— Target pointing data —
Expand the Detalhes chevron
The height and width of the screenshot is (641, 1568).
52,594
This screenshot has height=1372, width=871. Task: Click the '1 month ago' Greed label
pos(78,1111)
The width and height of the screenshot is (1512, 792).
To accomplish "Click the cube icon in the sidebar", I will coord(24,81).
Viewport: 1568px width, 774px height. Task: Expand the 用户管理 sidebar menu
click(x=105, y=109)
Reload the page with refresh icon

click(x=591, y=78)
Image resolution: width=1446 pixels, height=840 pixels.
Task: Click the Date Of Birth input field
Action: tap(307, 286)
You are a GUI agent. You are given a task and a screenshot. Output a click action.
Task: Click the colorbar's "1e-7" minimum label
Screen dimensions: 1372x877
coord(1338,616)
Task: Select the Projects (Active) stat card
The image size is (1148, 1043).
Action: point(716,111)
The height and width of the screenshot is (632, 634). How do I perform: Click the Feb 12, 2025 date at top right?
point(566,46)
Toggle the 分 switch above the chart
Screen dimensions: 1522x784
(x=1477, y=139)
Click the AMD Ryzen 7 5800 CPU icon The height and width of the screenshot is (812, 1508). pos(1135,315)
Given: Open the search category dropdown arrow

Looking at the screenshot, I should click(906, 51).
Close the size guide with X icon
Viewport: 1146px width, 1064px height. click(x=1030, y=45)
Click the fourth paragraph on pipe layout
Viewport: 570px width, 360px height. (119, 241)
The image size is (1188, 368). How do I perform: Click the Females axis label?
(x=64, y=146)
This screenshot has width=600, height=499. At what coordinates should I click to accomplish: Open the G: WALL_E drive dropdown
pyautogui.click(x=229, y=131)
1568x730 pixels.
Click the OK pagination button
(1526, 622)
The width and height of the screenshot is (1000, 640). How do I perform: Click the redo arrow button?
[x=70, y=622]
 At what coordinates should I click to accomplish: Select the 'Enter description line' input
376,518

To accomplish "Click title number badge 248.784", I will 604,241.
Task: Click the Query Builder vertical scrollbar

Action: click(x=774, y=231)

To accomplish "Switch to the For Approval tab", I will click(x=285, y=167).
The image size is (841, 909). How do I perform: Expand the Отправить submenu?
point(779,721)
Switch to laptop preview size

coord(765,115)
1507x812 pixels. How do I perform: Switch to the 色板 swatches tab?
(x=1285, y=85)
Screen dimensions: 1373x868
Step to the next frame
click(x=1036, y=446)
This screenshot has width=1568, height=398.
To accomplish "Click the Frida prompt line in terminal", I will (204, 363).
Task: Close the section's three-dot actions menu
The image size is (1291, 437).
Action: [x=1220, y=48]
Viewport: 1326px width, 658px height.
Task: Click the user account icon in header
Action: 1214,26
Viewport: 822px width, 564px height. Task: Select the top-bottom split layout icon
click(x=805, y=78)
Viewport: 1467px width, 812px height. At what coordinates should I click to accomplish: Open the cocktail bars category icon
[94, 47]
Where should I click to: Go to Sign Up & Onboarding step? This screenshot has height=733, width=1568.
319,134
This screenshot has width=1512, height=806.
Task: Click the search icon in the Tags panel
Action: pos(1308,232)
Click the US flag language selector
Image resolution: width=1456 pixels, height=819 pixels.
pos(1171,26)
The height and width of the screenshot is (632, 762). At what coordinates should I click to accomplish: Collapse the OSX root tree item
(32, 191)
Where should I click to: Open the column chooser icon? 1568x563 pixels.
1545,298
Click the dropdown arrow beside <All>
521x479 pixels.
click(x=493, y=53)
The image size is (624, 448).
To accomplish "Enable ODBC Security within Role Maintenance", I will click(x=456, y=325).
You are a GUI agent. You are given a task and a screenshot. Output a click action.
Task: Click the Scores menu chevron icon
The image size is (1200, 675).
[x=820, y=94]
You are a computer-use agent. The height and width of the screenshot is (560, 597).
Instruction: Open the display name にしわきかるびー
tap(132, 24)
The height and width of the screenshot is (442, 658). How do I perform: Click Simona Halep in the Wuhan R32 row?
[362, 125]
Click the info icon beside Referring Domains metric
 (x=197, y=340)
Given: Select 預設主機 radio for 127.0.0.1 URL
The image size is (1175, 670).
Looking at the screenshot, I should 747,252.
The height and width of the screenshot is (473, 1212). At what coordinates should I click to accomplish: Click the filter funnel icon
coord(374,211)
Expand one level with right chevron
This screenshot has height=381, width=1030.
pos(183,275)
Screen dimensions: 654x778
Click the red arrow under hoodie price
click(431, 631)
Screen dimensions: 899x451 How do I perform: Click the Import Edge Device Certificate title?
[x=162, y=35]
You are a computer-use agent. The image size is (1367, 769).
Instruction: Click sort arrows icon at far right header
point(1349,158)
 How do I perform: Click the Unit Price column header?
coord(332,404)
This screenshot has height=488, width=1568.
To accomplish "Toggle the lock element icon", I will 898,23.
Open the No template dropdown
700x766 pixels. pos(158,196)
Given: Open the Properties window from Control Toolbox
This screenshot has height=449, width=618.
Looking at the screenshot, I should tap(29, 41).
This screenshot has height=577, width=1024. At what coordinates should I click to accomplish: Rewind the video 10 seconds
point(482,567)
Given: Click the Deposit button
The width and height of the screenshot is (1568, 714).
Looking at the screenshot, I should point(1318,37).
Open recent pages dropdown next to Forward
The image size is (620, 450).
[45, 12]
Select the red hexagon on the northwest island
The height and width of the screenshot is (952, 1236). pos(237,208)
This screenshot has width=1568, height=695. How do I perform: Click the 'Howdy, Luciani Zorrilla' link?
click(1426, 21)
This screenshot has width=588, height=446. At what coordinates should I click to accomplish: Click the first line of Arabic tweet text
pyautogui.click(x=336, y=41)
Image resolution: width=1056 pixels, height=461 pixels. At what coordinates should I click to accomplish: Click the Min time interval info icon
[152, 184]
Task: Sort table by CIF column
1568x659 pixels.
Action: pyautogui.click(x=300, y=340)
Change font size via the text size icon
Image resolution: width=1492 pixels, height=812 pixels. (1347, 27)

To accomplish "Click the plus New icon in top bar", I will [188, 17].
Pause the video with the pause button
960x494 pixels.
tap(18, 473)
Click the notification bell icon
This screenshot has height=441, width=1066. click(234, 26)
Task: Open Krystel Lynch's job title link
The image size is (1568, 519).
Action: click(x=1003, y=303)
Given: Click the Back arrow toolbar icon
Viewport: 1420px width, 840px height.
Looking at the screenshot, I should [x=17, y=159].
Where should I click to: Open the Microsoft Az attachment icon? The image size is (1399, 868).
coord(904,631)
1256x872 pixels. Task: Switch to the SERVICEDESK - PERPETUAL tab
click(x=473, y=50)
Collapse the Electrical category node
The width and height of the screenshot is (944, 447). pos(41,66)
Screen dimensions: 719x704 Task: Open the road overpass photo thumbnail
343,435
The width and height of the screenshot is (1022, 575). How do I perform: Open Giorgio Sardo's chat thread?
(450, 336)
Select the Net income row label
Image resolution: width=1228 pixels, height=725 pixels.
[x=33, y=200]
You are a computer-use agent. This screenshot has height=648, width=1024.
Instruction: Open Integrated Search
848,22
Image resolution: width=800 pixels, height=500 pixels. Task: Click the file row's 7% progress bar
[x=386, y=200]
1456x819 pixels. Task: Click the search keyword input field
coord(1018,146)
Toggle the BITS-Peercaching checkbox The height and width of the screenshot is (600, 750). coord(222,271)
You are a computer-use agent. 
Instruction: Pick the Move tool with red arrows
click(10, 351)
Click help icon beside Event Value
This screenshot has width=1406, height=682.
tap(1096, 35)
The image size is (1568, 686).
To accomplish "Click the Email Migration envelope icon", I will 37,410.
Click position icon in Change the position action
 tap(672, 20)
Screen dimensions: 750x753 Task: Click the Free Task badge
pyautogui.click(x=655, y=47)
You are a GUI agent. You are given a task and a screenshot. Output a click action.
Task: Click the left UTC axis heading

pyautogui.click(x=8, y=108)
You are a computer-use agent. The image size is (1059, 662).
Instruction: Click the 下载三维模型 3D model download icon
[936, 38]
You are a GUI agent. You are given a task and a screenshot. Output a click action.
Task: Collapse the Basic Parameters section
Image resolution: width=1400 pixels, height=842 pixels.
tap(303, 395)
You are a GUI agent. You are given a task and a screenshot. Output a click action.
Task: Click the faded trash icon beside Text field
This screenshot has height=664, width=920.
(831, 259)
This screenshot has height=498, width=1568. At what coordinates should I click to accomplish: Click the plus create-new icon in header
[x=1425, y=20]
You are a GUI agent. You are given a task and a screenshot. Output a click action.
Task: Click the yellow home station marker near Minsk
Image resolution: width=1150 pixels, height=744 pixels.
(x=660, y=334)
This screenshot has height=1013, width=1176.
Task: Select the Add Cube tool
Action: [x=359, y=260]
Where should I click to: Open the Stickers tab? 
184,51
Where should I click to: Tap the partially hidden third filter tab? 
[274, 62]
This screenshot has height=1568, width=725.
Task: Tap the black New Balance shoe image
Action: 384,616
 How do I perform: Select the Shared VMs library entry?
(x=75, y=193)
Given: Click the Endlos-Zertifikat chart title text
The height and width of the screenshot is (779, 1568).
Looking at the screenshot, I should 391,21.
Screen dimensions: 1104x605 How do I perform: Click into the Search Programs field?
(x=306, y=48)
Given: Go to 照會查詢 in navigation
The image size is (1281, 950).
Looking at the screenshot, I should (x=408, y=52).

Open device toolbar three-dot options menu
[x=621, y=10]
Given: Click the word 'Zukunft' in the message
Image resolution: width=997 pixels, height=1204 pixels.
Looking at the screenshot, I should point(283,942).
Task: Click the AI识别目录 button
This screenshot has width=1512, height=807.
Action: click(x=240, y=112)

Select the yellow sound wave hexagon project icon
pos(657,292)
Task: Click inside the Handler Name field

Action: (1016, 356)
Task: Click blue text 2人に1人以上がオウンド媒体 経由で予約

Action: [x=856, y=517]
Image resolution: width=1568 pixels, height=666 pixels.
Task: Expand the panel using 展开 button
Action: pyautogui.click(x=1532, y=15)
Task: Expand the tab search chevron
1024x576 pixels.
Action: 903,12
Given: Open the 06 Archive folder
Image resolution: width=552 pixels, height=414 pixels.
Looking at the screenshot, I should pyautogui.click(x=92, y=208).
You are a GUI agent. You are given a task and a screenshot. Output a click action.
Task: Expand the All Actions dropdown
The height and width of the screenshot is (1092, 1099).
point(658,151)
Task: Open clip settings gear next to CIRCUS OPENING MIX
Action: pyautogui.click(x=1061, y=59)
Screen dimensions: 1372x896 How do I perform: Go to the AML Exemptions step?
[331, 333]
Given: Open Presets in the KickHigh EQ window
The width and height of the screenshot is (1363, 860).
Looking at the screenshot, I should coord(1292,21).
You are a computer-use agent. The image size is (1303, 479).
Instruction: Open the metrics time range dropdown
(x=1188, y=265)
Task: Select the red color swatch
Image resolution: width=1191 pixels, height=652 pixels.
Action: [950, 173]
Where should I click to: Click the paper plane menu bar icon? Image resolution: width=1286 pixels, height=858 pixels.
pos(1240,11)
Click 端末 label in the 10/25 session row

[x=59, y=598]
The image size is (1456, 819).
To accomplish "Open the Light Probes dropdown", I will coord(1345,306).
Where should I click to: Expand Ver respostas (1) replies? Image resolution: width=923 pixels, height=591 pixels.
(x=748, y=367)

— Job —
Return every line from the entries above that contains the word "header", counting only matches with the same capitalization.

— Right answer —
Task: Click the user account icon in header
Instruction: Click sort arrows icon at far right header
 How do I perform: Click the Unit Price column header?
This screenshot has height=498, width=1568. At what coordinates should I click to accomplish: Click the plus create-new icon in header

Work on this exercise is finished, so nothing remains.